Three wāhine toa take on the hearty job of portraying Whina across her life, each rising masterfully to the task. Tioreore Ngatai-Melbourne is a ferocious teenage Whina, while Miriama McDowell carries the role of Whina as a young woman through to middle age with grounded resoluteness. The singularly challenging job of portraying the 80-year-old Whina, the well-documented and iconic leader of Te Rōpū Matakite o Aotearoa and the 1975 Land March to Parliament, is expertly handled by the legendary Rena Owen.

It is a huge role to take on, and all three actors have spoken about the particular ways in which channeling Whina has affected them not only as storytellers but as wāhine Māori. Certainly, there is a gravitas to each actor’s portrayal of Whina that honours her enormous legacy without reducing her personhood. McDowell, who spends the most time inhabiting Whina on-screen, has some of the hardest personal moments in Cooper’s biography to grapple with: the death of two young husbands, displacement from her turangawaewae and an ongoing internal struggle with accepting her rangatiratanga. She brings an empathy and determination to her performance that anchors the story in Whina’s humanity.

While the film is a powerful portrait of the woman at its heart, it is also a breathtaking picture of nearly a century of social history. Time expands and contracts throughout the film, and the telling of its events is non-linear. By threading the tapestry of Whina’s narrative back and forward, it brings to the forefront the scope of change that occurred across her lifetime for te Iwi Māori.

As viewers we are left with the understanding that this story is as contemporary to us now as it is to those on the screen. Archival footage is used well towards the end of the film to underline this idea and break the fourth wall in a purposeful way. The sight of thousands of people walking over the Auckland Harbour bridge—a news clip from 1975 that I have seen many times before—brought me to tears.

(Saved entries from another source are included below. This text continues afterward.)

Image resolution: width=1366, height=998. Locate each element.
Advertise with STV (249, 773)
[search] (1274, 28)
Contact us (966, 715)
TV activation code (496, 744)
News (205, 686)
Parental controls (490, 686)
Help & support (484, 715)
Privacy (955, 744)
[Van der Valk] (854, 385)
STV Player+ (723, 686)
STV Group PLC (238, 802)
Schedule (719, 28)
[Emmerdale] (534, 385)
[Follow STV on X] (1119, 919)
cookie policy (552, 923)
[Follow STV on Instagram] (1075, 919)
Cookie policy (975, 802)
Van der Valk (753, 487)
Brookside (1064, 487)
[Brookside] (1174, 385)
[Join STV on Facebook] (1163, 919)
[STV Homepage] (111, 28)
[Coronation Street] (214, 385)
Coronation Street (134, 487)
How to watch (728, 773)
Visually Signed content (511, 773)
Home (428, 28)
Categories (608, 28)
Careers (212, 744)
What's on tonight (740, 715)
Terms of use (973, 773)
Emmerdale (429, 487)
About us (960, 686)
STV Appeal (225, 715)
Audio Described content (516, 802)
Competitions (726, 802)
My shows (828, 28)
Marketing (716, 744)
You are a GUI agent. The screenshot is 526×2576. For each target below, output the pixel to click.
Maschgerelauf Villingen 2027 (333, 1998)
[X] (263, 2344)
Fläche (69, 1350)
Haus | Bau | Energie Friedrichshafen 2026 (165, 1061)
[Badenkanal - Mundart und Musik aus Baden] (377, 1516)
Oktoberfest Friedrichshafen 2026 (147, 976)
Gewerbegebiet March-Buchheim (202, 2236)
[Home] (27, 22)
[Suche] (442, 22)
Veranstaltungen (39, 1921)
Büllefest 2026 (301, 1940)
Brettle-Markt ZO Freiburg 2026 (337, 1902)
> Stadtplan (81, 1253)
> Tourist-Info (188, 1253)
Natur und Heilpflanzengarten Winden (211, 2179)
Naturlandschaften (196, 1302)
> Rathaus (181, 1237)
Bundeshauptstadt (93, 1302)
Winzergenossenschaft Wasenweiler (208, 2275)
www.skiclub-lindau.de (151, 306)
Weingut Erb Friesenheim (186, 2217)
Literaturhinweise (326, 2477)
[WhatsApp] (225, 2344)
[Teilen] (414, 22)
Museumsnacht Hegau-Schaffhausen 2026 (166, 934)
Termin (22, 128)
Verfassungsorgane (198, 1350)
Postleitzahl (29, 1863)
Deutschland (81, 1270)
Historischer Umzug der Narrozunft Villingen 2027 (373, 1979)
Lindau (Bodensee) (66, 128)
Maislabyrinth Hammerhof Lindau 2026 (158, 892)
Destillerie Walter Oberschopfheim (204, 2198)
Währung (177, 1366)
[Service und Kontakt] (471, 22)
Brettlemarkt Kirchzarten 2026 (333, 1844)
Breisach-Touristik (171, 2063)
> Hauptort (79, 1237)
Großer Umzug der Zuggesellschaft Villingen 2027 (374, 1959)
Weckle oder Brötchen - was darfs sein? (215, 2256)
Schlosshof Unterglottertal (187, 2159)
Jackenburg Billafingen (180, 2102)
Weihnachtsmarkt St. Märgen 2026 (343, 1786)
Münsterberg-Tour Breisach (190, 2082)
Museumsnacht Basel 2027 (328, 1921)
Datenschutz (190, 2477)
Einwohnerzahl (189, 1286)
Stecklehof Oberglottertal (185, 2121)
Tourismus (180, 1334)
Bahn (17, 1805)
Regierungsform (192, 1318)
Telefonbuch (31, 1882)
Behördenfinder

It is a reminder, if one was needed, that all of this is very real, very recent and still very urgent.

There is a hopefulness at the film’s core that echoes Whina’s own activism: a promise to keep pushing despite opposition, and a reminder to think of the generation that follows. In this way, the film feels like a wero. There is much work to be done, so how are we going to do it?